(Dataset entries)
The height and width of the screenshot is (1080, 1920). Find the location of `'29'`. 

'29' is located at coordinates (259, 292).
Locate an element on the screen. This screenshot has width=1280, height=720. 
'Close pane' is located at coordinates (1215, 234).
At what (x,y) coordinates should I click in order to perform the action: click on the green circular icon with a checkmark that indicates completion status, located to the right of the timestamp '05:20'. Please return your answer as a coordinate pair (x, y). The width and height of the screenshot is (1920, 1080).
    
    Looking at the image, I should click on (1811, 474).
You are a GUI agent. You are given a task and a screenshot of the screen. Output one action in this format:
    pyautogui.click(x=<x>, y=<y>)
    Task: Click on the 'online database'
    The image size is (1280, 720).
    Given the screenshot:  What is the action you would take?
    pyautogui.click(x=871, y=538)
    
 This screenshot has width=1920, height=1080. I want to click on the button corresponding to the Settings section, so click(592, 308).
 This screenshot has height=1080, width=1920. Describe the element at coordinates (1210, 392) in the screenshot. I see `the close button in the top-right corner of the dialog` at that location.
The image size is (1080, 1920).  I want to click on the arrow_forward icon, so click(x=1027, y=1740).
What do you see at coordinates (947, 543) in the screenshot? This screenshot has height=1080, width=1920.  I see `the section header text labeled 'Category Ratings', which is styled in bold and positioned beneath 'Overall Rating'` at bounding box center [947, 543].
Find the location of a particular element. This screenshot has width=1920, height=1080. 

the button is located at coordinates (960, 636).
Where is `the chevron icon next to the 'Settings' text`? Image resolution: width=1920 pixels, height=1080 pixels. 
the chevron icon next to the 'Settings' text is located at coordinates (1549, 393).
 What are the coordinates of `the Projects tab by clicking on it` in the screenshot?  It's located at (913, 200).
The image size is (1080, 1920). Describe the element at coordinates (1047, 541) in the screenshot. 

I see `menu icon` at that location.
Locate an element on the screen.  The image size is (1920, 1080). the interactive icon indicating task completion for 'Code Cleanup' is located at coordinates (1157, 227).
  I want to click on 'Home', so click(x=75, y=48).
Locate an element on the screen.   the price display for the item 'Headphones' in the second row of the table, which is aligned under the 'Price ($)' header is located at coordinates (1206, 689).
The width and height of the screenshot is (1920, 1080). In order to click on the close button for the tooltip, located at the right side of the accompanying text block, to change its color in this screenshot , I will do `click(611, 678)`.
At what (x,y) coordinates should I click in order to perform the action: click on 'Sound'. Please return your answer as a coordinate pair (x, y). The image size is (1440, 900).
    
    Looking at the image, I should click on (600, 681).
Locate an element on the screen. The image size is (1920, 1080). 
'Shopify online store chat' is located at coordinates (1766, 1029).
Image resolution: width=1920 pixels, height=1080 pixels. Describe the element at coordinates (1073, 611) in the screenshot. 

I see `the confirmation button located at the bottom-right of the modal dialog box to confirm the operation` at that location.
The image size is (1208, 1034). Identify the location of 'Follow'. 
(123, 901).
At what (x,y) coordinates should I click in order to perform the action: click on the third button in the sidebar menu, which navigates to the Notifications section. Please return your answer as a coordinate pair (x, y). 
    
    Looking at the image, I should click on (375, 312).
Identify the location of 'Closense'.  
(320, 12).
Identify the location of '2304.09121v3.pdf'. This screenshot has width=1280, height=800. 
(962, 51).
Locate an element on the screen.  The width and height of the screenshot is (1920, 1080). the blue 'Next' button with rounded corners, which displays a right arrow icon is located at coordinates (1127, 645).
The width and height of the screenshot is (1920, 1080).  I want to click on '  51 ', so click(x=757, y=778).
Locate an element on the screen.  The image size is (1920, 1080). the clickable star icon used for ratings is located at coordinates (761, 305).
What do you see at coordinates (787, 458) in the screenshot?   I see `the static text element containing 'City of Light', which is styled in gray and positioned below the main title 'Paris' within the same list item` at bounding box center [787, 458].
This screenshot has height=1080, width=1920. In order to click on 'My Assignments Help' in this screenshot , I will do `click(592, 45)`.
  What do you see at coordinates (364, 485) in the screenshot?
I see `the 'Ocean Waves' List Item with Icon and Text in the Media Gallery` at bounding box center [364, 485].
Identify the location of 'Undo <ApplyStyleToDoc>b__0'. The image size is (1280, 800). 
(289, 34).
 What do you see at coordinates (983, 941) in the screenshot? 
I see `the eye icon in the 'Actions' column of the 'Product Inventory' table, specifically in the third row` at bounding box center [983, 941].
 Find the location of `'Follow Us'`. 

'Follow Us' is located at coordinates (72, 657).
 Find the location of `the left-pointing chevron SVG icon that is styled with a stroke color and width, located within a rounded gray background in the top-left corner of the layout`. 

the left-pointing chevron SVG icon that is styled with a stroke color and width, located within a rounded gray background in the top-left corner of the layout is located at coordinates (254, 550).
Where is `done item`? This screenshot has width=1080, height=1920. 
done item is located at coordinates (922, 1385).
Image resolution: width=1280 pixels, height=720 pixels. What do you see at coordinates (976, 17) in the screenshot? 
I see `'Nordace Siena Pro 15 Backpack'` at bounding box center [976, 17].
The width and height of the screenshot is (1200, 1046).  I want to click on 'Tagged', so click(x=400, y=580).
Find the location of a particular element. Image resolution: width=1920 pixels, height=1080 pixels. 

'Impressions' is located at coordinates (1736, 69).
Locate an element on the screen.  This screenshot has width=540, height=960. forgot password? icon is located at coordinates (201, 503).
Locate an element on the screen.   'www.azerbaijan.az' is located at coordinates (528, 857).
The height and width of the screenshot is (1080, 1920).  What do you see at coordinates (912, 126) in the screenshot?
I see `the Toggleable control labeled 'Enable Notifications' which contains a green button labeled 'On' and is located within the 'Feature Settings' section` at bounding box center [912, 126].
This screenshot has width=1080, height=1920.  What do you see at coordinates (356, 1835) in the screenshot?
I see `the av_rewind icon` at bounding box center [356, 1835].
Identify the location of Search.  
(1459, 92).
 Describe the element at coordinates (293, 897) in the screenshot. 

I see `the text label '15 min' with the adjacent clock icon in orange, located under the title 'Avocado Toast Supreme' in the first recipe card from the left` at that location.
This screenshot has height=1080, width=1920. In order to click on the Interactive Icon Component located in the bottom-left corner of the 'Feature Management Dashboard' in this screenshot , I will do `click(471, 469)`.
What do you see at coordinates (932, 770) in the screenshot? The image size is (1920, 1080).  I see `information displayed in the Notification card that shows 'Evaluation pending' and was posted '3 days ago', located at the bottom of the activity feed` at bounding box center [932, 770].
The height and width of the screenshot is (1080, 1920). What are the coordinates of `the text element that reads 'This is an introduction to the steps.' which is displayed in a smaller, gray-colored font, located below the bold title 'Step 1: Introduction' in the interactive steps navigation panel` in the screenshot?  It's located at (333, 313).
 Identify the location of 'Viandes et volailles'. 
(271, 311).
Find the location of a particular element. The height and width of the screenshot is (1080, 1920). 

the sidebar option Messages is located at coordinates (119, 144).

The task
Turn all the material above into a numbered list with one line per item, and leave out the blank lines.

Answer in full
1. The height and width of the screenshot is (1080, 1920). Find the location of `'29'`. 
2. '29' is located at coordinates (259, 292).
3. Locate an element on the screen. This screenshot has width=1280, height=720. 
4. 'Close pane' is located at coordinates (1215, 234).
5. At what (x,y) coordinates should I click in order to perform the action: click on the green circular icon with a checkmark that indicates completion status, located to the right of the timestamp '05:20'. Please return your answer as a coordinate pair (x, y). The width and height of the screenshot is (1920, 1080).
6.     Looking at the image, I should click on (1811, 474).
7. You are a GUI agent. You are given a task and a screenshot of the screen. Output one action in this format:
8.     pyautogui.click(x=<x>, y=<y>)
9.     Task: Click on the 'online database'
10.     The image size is (1280, 720).
11.     Given the screenshot:  What is the action you would take?
12.     pyautogui.click(x=871, y=538)
13.  This screenshot has width=1920, height=1080. I want to click on the button corresponding to the Settings section, so click(592, 308).
14.  This screenshot has height=1080, width=1920. Describe the element at coordinates (1210, 392) in the screenshot. I see `the close button in the top-right corner of the dialog` at that location.
15. The image size is (1080, 1920).  I want to click on the arrow_forward icon, so click(x=1027, y=1740).
16. What do you see at coordinates (947, 543) in the screenshot? This screenshot has height=1080, width=1920.  I see `the section header text labeled 'Category Ratings', which is styled in bold and positioned beneath 'Overall Rating'` at bounding box center [947, 543].
17. Find the location of a particular element. This screenshot has width=1920, height=1080. 
18. the button is located at coordinates (960, 636).
19. Where is `the chevron icon next to the 'Settings' text`? Image resolution: width=1920 pixels, height=1080 pixels. 
20. the chevron icon next to the 'Settings' text is located at coordinates (1549, 393).
21.  What are the coordinates of `the Projects tab by clicking on it` in the screenshot?  It's located at (913, 200).
22. The image size is (1080, 1920). Describe the element at coordinates (1047, 541) in the screenshot. 
23. I see `menu icon` at that location.
24. Locate an element on the screen.  The image size is (1920, 1080). the interactive icon indicating task completion for 'Code Cleanup' is located at coordinates (1157, 227).
25.   I want to click on 'Home', so click(x=75, y=48).
26. Locate an element on the screen.   the price display for the item 'Headphones' in the second row of the table, which is aligned under the 'Price ($)' header is located at coordinates (1206, 689).
27. The width and height of the screenshot is (1920, 1080). In order to click on the close button for the tooltip, located at the right side of the accompanying text block, to change its color in this screenshot , I will do `click(611, 678)`.
28. At what (x,y) coordinates should I click in order to perform the action: click on 'Sound'. Please return your answer as a coordinate pair (x, y). The image size is (1440, 900).
29.     Looking at the image, I should click on (600, 681).
30. Locate an element on the screen. The image size is (1920, 1080). 
31. 'Shopify online store chat' is located at coordinates (1766, 1029).
32. Image resolution: width=1920 pixels, height=1080 pixels. Describe the element at coordinates (1073, 611) in the screenshot. 
33. I see `the confirmation button located at the bottom-right of the modal dialog box to confirm the operation` at that location.
34. The image size is (1208, 1034). Identify the location of 'Follow'. 
35. (123, 901).
36. At what (x,y) coordinates should I click in order to perform the action: click on the third button in the sidebar menu, which navigates to the Notifications section. Please return your answer as a coordinate pair (x, y). 
37.     Looking at the image, I should click on (375, 312).
38. Identify the location of 'Closense'.  
39. (320, 12).
40. Identify the location of '2304.09121v3.pdf'. This screenshot has width=1280, height=800. 
41. (962, 51).
42. Locate an element on the screen.  The width and height of the screenshot is (1920, 1080). the blue 'Next' button with rounded corners, which displays a right arrow icon is located at coordinates (1127, 645).
43. The width and height of the screenshot is (1920, 1080).  I want to click on '  51 ', so click(x=757, y=778).
44. Locate an element on the screen.  The image size is (1920, 1080). the clickable star icon used for ratings is located at coordinates (761, 305).
45. What do you see at coordinates (787, 458) in the screenshot?   I see `the static text element containing 'City of Light', which is styled in gray and positioned below the main title 'Paris' within the same list item` at bounding box center [787, 458].
46. This screenshot has height=1080, width=1920. In order to click on 'My Assignments Help' in this screenshot , I will do `click(592, 45)`.
47.   What do you see at coordinates (364, 485) in the screenshot?
48. I see `the 'Ocean Waves' List Item with Icon and Text in the Media Gallery` at bounding box center [364, 485].
49. Identify the location of 'Undo <ApplyStyleToDoc>b__0'. The image size is (1280, 800). 
50. (289, 34).
51.  What do you see at coordinates (983, 941) in the screenshot? 
52. I see `the eye icon in the 'Actions' column of the 'Product Inventory' table, specifically in the third row` at bounding box center [983, 941].
53.  Find the location of `'Follow Us'`. 
54. 'Follow Us' is located at coordinates (72, 657).
55.  Find the location of `the left-pointing chevron SVG icon that is styled with a stroke color and width, located within a rounded gray background in the top-left corner of the layout`. 
56. the left-pointing chevron SVG icon that is styled with a stroke color and width, located within a rounded gray background in the top-left corner of the layout is located at coordinates (254, 550).
57. Where is `done item`? This screenshot has width=1080, height=1920. 
58. done item is located at coordinates (922, 1385).
59. Image resolution: width=1280 pixels, height=720 pixels. What do you see at coordinates (976, 17) in the screenshot? 
60. I see `'Nordace Siena Pro 15 Backpack'` at bounding box center [976, 17].
61. The width and height of the screenshot is (1200, 1046).  I want to click on 'Tagged', so click(x=400, y=580).
62. Find the location of a particular element. Image resolution: width=1920 pixels, height=1080 pixels. 
63. 'Impressions' is located at coordinates (1736, 69).
64. Locate an element on the screen.  This screenshot has width=540, height=960. forgot password? icon is located at coordinates (201, 503).
65. Locate an element on the screen.   'www.azerbaijan.az' is located at coordinates (528, 857).
66. The height and width of the screenshot is (1080, 1920).  What do you see at coordinates (912, 126) in the screenshot?
67. I see `the Toggleable control labeled 'Enable Notifications' which contains a green button labeled 'On' and is located within the 'Feature Settings' section` at bounding box center [912, 126].
68. This screenshot has width=1080, height=1920.  What do you see at coordinates (356, 1835) in the screenshot?
69. I see `the av_rewind icon` at bounding box center [356, 1835].
70. Identify the location of Search.  
71. (1459, 92).
72.  Describe the element at coordinates (293, 897) in the screenshot. 
73. I see `the text label '15 min' with the adjacent clock icon in orange, located under the title 'Avocado Toast Supreme' in the first recipe card from the left` at that location.
74. This screenshot has height=1080, width=1920. In order to click on the Interactive Icon Component located in the bottom-left corner of the 'Feature Management Dashboard' in this screenshot , I will do `click(471, 469)`.
75. What do you see at coordinates (932, 770) in the screenshot? The image size is (1920, 1080).  I see `information displayed in the Notification card that shows 'Evaluation pending' and was posted '3 days ago', located at the bottom of the activity feed` at bounding box center [932, 770].
76. The height and width of the screenshot is (1080, 1920). What are the coordinates of `the text element that reads 'This is an introduction to the steps.' which is displayed in a smaller, gray-colored font, located below the bold title 'Step 1: Introduction' in the interactive steps navigation panel` in the screenshot?  It's located at (333, 313).
77.  Identify the location of 'Viandes et volailles'. 
78. (271, 311).
79. Find the location of a particular element. The height and width of the screenshot is (1080, 1920). 
80. the sidebar option Messages is located at coordinates (119, 144).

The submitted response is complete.